企業物価指数、6月2.9%上昇 5カ月連続で伸び率拡大
日銀が10日発表した6月の企業物価指数(速報値、2020年平均=100)は122.7と、前年同月比で2.9%上昇した。5月(2.6%上昇)から伸び率が0.3ポイント拡大した。5カ月連続で伸び率が拡大し、23年8月以来の高い伸びとなった。電気・ガスの補助金が6月検針分から半減した影響が大きかった。
企業物価指数は企業間で取引するモノの価格動向を示す。サービス価格の動向を示す企業向けサービス価格指数とともに今後の消費者物価指数(CPI)に影響を与える。6月の上昇率は事前の民間予測の中央値(2.9%上昇)と同じだった。
内訳をみると、電力・都市ガス・水道が政府の補助金減少により前年同月比で0.1%上昇し、5月(7.2%下落)から大きく伸びた。石油・石炭製品もガソリン補助金の減少を背景に4.5%上昇した。木材・木製品は人手不足を背景に建築着工が弱含み、国内需要が減少した影響で2.1%下落した。
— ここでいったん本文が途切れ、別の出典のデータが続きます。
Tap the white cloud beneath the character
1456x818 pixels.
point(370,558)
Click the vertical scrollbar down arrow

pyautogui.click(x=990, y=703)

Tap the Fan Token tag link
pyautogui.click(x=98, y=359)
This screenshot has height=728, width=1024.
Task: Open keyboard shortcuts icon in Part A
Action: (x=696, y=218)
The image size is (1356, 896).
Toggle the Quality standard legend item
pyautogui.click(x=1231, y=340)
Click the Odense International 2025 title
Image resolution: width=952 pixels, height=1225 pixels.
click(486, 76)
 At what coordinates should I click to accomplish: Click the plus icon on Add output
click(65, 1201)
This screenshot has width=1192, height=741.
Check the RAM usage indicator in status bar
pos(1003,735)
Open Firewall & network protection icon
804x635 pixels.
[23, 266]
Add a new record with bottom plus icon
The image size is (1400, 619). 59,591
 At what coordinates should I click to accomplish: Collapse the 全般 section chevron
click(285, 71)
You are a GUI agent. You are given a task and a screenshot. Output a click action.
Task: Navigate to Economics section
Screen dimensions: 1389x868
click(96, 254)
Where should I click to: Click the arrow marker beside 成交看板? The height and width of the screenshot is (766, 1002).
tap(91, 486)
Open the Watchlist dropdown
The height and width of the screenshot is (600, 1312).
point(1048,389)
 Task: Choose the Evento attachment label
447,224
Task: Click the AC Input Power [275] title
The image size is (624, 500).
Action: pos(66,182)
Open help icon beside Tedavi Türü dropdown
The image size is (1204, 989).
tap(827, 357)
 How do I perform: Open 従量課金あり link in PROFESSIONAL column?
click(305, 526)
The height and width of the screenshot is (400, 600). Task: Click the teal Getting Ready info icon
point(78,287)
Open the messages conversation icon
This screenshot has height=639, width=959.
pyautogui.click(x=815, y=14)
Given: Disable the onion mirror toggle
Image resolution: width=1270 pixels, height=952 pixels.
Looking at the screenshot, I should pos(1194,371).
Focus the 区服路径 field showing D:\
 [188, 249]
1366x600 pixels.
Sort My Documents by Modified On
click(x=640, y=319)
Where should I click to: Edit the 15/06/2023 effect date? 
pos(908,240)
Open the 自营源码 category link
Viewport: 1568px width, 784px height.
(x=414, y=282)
円安を背景に円ベースの輸入物価指数は前年同月比9.5%上昇し、23年2月(15%上昇)以来の伸びとなった。契約通貨ベースでは前年同月比0.3%上昇と23年3月以来初めてプラスに転じた。
半減した電気・ガスの補助金は8〜10月に再開される。今後の企業物価指数の押し下げ要因になる。